There’s a kind of PTSD that comes from living in a morbidly obese body for decades. There is the reliving of the obvious moments — the stares, the comments, the humiliation — but also the way those experiences settle into our nervous system and linger long after, and one interaction in a restaurant can transport you back to every moment you’ve ever felt too big and too much, ashamed and wanting to hide.
Last weekend, I was out to dinner with family and someone called me fat. Not in those exact words, but close enough that my body immediately understood the subtext of what was being said and I felt the familiar burn of embarrassment in my cheeks and behind my eyes.

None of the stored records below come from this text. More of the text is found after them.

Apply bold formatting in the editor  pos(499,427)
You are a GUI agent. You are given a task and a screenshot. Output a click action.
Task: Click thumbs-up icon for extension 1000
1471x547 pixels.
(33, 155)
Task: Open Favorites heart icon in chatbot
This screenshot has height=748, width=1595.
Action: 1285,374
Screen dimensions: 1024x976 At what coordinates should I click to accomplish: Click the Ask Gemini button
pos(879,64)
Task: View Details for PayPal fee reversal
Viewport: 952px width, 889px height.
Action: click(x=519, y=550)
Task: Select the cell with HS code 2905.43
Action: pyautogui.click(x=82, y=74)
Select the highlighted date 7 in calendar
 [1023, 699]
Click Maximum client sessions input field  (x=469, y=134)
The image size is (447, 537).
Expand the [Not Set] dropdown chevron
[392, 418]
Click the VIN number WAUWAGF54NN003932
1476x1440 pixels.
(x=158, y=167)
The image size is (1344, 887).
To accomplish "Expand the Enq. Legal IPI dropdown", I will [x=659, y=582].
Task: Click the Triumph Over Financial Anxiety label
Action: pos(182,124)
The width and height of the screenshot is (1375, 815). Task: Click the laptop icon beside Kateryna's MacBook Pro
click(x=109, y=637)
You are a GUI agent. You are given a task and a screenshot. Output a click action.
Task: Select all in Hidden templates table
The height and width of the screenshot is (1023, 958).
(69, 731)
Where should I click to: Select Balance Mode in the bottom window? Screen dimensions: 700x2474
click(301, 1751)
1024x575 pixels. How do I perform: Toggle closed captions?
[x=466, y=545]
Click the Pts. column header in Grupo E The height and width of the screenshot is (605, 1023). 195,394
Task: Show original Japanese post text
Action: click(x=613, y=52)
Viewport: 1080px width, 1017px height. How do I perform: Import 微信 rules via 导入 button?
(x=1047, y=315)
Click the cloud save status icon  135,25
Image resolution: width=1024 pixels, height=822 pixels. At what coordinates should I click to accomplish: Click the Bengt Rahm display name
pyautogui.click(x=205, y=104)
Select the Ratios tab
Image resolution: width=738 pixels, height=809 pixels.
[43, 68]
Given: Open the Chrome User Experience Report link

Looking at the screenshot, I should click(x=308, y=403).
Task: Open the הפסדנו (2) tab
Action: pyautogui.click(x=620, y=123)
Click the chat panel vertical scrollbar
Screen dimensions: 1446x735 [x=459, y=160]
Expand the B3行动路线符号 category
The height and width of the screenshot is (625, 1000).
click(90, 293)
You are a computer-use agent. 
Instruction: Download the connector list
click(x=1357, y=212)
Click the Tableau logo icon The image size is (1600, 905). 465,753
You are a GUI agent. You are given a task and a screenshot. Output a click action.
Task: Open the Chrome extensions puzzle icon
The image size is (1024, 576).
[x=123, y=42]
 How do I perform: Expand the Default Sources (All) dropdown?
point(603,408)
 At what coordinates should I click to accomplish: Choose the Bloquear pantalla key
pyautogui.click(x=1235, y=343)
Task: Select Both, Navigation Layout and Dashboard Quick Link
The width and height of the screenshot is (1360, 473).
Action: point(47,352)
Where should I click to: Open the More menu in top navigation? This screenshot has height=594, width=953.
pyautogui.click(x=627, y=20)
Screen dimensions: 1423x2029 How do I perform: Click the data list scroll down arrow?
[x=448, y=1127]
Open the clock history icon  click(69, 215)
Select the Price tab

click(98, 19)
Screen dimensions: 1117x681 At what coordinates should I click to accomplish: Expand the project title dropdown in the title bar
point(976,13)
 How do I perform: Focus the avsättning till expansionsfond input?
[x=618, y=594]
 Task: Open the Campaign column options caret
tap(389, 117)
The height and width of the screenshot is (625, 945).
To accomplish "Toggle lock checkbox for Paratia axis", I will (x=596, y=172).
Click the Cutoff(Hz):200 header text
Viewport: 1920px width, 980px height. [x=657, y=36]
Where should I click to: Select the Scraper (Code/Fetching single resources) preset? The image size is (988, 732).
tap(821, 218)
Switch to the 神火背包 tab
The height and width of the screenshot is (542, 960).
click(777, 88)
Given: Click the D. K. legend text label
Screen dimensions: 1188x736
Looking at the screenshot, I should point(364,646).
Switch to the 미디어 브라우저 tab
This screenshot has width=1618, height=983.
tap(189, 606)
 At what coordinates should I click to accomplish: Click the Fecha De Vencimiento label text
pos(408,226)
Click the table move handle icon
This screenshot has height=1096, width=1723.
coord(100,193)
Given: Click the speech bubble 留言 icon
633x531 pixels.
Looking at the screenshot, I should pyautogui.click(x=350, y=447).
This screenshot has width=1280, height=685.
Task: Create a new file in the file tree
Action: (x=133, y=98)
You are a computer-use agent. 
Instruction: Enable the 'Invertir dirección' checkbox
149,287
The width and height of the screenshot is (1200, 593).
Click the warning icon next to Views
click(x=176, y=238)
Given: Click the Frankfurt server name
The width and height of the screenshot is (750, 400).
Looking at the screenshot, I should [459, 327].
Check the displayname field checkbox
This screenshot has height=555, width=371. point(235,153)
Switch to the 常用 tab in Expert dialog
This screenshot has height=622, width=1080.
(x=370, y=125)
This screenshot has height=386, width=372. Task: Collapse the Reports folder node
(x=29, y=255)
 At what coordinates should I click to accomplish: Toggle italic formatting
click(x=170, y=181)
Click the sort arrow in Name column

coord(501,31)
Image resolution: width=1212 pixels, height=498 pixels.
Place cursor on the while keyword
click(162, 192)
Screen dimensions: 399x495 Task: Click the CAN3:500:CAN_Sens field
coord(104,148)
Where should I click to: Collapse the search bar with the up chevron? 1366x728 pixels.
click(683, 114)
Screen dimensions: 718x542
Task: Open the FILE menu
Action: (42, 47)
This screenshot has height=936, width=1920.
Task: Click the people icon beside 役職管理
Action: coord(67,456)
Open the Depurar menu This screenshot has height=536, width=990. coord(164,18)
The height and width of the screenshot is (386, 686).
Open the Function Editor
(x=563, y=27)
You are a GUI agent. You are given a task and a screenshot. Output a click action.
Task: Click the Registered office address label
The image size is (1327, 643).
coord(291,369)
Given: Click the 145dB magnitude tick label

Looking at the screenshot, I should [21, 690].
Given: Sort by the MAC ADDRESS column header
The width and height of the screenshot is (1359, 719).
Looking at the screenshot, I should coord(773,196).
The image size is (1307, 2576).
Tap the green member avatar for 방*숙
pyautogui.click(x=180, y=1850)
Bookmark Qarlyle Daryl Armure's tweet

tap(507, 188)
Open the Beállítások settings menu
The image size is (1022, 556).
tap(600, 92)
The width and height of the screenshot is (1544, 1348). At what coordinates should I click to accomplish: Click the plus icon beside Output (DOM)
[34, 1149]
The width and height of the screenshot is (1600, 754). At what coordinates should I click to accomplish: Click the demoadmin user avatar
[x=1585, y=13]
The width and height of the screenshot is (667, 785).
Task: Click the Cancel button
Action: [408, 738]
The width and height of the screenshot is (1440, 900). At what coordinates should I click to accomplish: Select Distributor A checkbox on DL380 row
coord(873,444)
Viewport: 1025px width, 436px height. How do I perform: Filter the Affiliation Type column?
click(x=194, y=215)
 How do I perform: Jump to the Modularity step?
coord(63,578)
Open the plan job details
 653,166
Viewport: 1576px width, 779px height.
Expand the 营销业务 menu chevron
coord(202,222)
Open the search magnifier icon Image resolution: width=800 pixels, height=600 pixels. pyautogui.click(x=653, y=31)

My reaction, as it always has been, was to shut down and not draw additional attention to myself. So I did my best to ignore it and pretend it didn’t hurt, moving on quickly and quietly, as if it didn’t happen. This is what I did for decades. I have strong instincts of self-protection, but all that burying never really made the pain disappear, it just made it louder. And heavier. It made me heavier.
I have lost 200 pounds and kept it off. That matters enormously, and no callous comment from a stranger can take that achievement away from me, even though that fact felt meaningless in the moment.
The body I have weighs TWO HUNDRED POUNDS LESS THAN IT USED TO. So much weight lost that even I can’t really wrap my head around it. But some difficult truths: I no longer harbor any illusions that my body will somehow look like that of a young woman who wasn’t morbidly obese for decades. That’s not the reality of massive weight loss, aging, or healing. It also doesn’t take away from the fact that I want to lose 30 pounds, and even when I do, my body won’t be what I envisioned for years.
That realization can feel, at times, devastating. It is hard to come to terms with the fact that I have worked this hard and still don’t have the body I believed was waiting for me at the finish line, the body I earned, the body I deserve. There is real grief in that and a profound sense of loss.
As I untangle myself from years of expectation and disappointment, I know intellectually that I should feel immense pride. I have done the work, changed my health and transformed my life. I am lighter…physically, emotionally, and mentally, but if I am being completely honest, there is another feeling woven into that pride: regret. And beneath that regret lives an old, familiar shame that doesn’t disappear just because I’ve made real progress.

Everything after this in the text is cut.